Она поглядела через плечо.
– О да, думаю, вы правы. Если подумать, я никогда не видела тут больше трех-четырех машин. Одна из которых – машина Эммау Пит.
– Эммау Пит? Координатора волонтеров?
Дверь распахнулась. Бетани пошарила рукой за дверью и включила свет, хотя на улице было вполне светло.
– Откуда вы знаете?
– Я звонил утром, перед тем как выехать, и на звонок ответила она. Похоже, она… интересная леди.
– Интересная, так и есть. Сама здесь почти каждый день работает, волонтером. А в остальном – она же на пенсии.
Бетани кинула сумку на стойку, двинулась дальше и провела его в очень грязную и очень запущенную кухоньку.
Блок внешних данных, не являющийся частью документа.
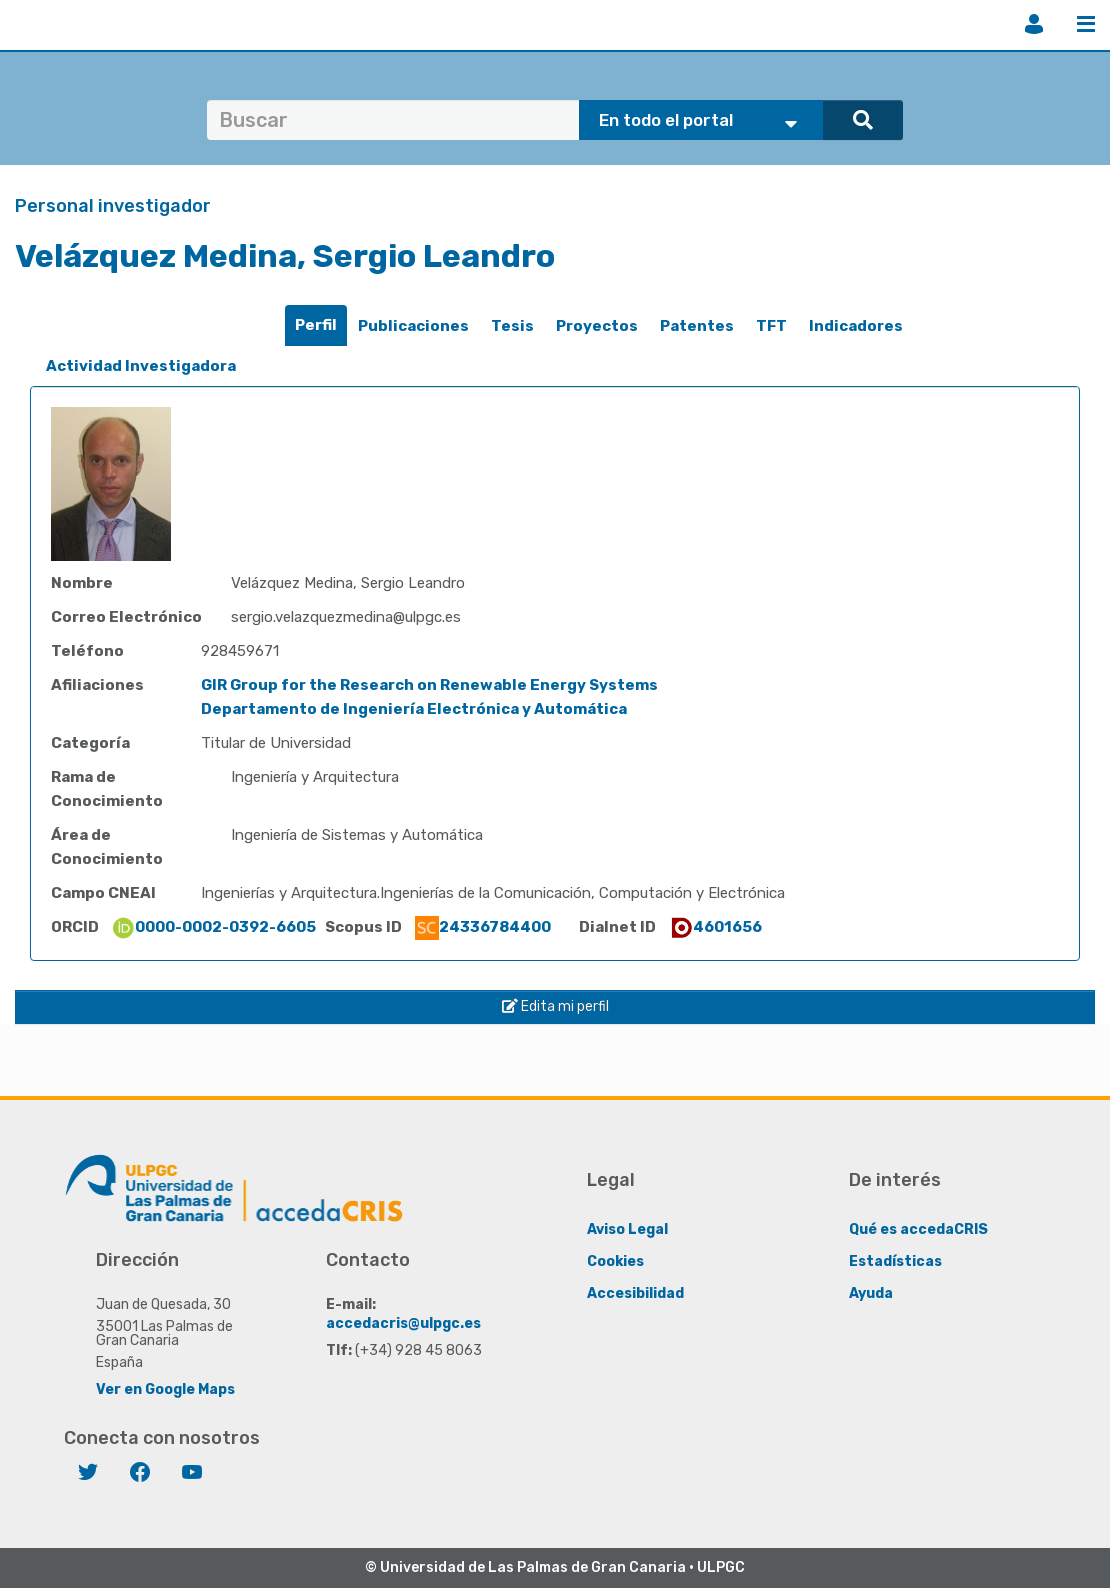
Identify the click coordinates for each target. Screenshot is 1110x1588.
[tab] (316, 325)
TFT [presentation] (771, 326)
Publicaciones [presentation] (413, 326)
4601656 (715, 927)
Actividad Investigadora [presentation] (141, 366)
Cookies (615, 1261)
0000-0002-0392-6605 (213, 927)
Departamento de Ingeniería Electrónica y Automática (414, 709)
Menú (1086, 24)
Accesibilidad (635, 1293)
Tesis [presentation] (512, 326)
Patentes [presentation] (697, 326)
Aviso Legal (627, 1229)
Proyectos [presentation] (597, 326)
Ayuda (871, 1293)
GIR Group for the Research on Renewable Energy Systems (429, 685)
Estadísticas (895, 1261)
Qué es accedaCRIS (918, 1229)
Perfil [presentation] (316, 325)
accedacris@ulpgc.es (403, 1323)
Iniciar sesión (1034, 24)
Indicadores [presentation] (856, 326)
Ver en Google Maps (165, 1389)
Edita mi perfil (555, 1006)
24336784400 (483, 927)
Порылась в шкафу, ища кофе «Фолджерс», наскребла его в фильтр и принялась возиться в маленькой холодной кухне. Кофе варился, только что включенный обогреватель нагрелся, и у них изо ртов перестал идти пар. От здания было ощущение чего-то дешевого и временного, как от трейлера, стены тоньше, чем сыр, порезанный для сэндвичей. Музей закрылся не более пары часов назад, но уже насквозь промерз.
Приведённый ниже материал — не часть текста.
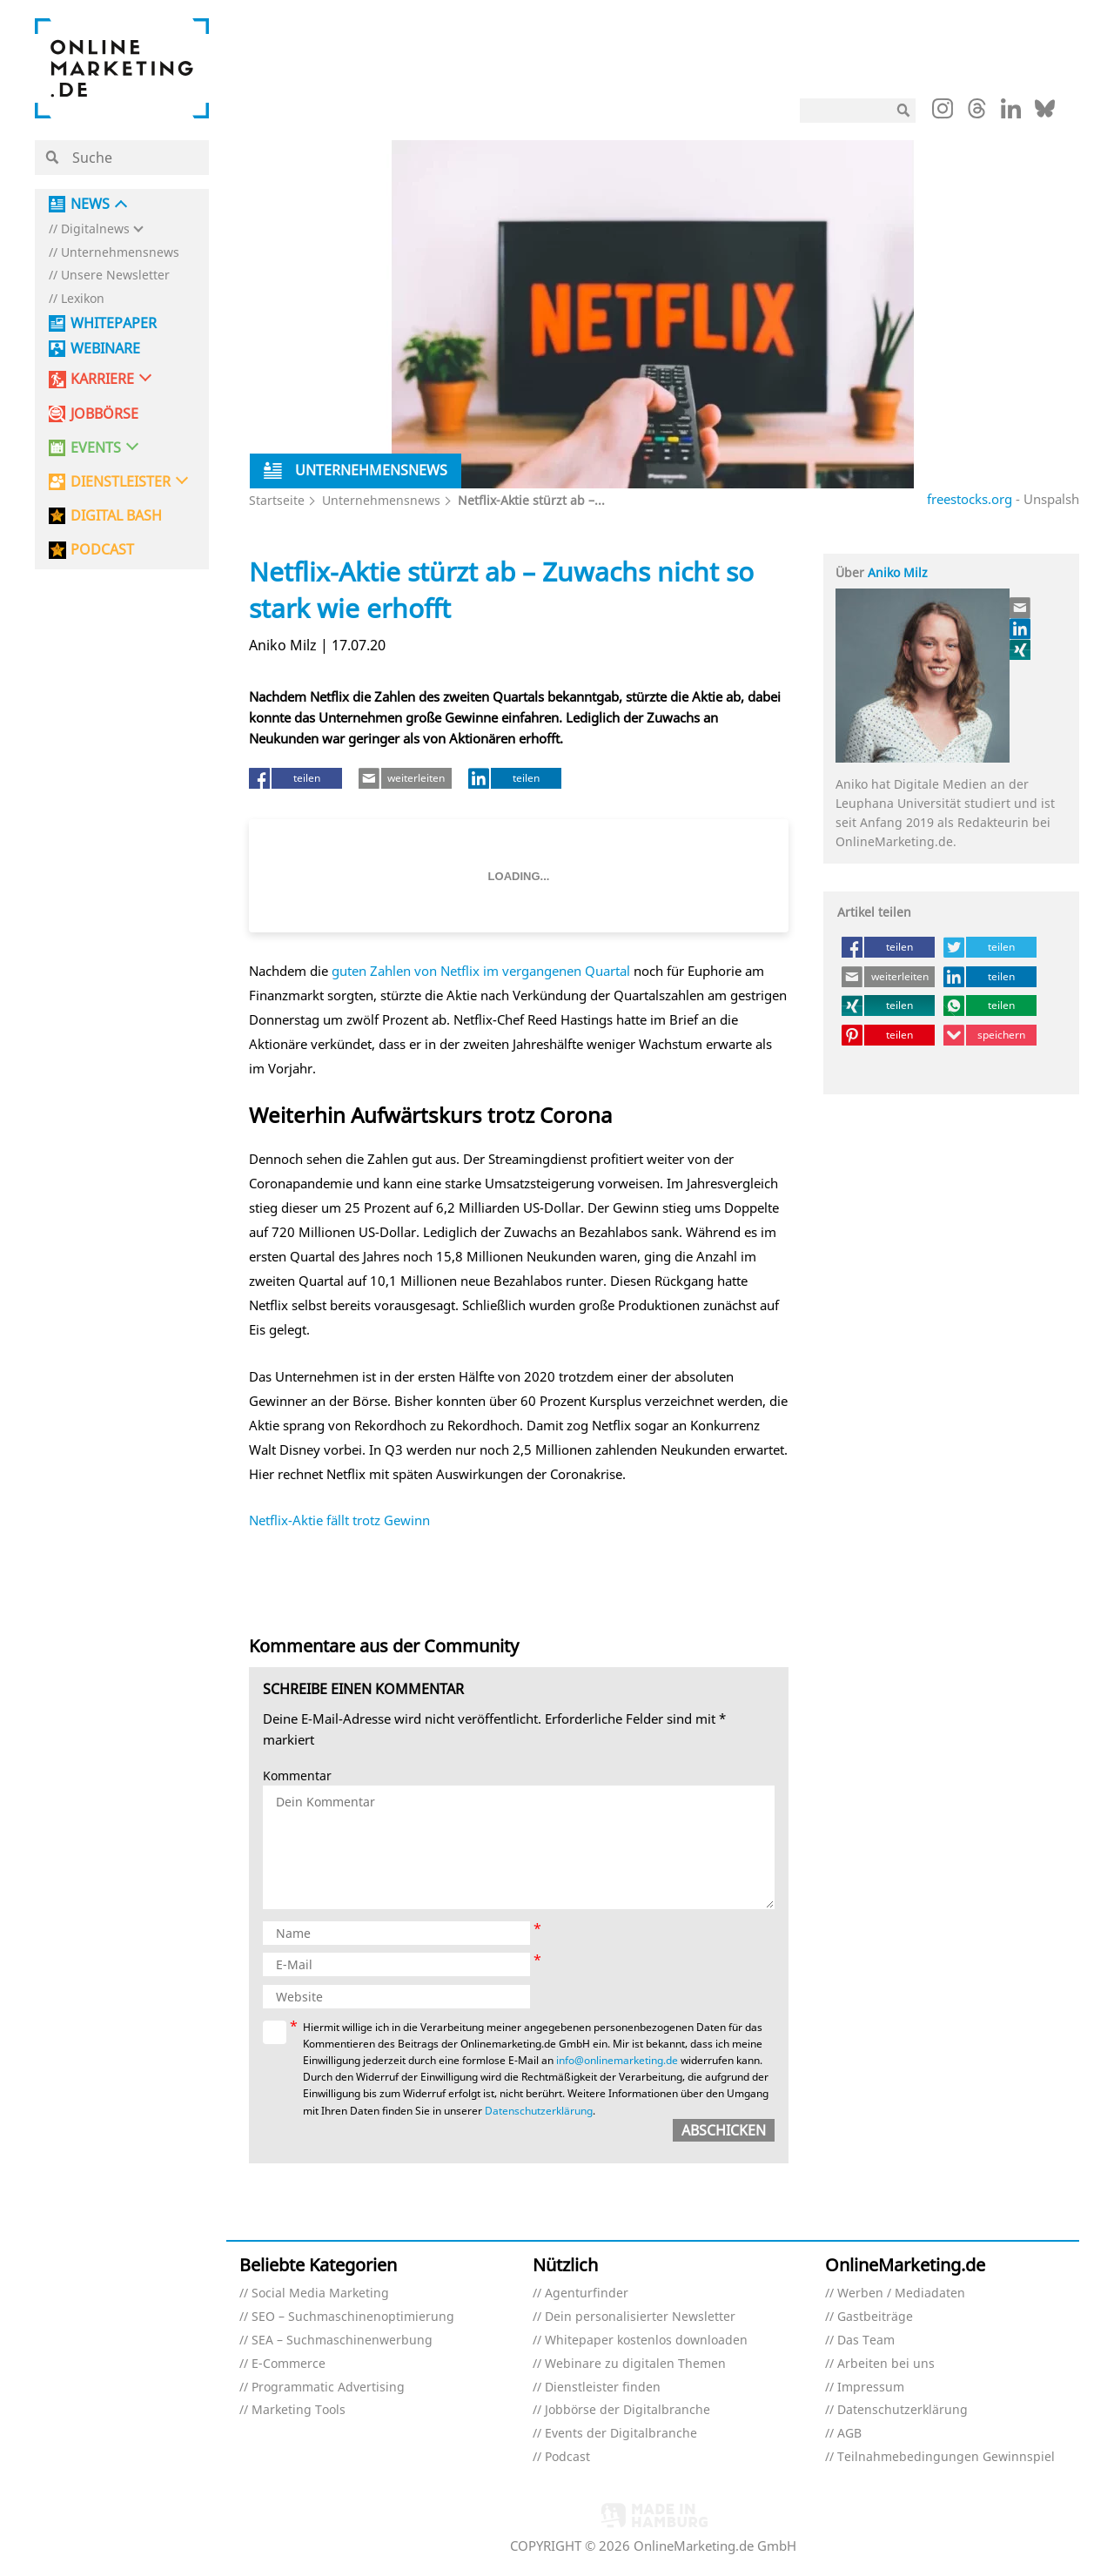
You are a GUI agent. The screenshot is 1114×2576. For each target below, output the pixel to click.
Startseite (277, 500)
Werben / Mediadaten (901, 2293)
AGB (849, 2433)
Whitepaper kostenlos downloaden (646, 2340)
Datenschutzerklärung (539, 2110)
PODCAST (102, 549)
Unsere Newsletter (115, 275)
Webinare (105, 348)
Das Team (866, 2340)
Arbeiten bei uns (886, 2364)
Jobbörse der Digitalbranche (627, 2410)
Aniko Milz (898, 572)
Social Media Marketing (320, 2293)
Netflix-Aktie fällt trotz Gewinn (339, 1520)
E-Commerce (288, 2364)
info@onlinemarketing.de (617, 2060)
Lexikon (82, 299)
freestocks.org (969, 499)
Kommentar (297, 1776)
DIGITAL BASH (116, 516)
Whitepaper (113, 323)
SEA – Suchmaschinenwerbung (342, 2340)
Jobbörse (104, 414)
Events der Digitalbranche (621, 2433)
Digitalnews (95, 229)
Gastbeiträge (875, 2317)
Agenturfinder (586, 2293)
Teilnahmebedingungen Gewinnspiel (946, 2457)
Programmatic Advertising (328, 2387)
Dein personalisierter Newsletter (640, 2317)
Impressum (870, 2387)
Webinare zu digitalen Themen (635, 2364)
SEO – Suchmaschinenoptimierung (353, 2317)
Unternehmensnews (120, 252)
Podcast (567, 2457)
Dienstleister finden (603, 2387)
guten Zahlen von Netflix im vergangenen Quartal (481, 970)
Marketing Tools (299, 2410)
Бетани вцепилась пальцами в чашку, оставив маленькие отпечатки на гладкой белой поверхности. Обогреватель громко гудел, от кофе шли теплые клубы пара.
Она прокашлялась.
– Понимаю, насколько безумно это звучит… но Адам и Грег мертвы. Я не понимаю, почему оно их забрало, и не знаю, не стану ли следующей. Столько… столько всего, что я не могу понять в происходящем. Про это место. И про это существо.
– Вы впервые в Дактауне? – настойчиво спросил Килгор.
Она кивнула.
– Если бы не программа, я бы никогда о нем и не услышала. На кафедре экологии университета Теннесси, в Ноксвилле, лет десять-двенадцать занимались очисткой здешних мест. Отслеживали, давали рекомендации. Я много прочла документов и журналов наблюдений, потрясающе, если ты чудик, который таким интересуется. Если бы я такой не была, то написала бы диплом на другую тему.
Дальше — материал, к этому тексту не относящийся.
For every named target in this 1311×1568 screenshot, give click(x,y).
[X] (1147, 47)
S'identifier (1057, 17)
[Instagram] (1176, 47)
Она коротко тихо усмехнулась, вроде бы, чтобы разрядить обстановку, но ее смех прозвучал странно.
– Хорошо. Чтобы все по местам расставить. Вы, Адам Фрай и Грег Малькольм отправились в эту поездку вместе, правильно?
– Правильно. Я вызвалась, поскольку они первокурсники, а я через семестр уже защищаться буду. Большая часть моих исследований посвящена добыче со срезанием горы. Сами понимаете, угледобывающие компании к северу и востоку отсюда. Но рудник Бурра Бурра стал легендой, а ущерб, причиненный в результате работ в этом Меднорудном Бассейне, тоже уникален по своему масштабу. Поэтому, несмотря на то, что это не совсем мой кусок хлеба, когда выдалась возможность поработать в поле, я, что называется, бросила шляпу на стол. Тогда это казалось мне хорошей идеей.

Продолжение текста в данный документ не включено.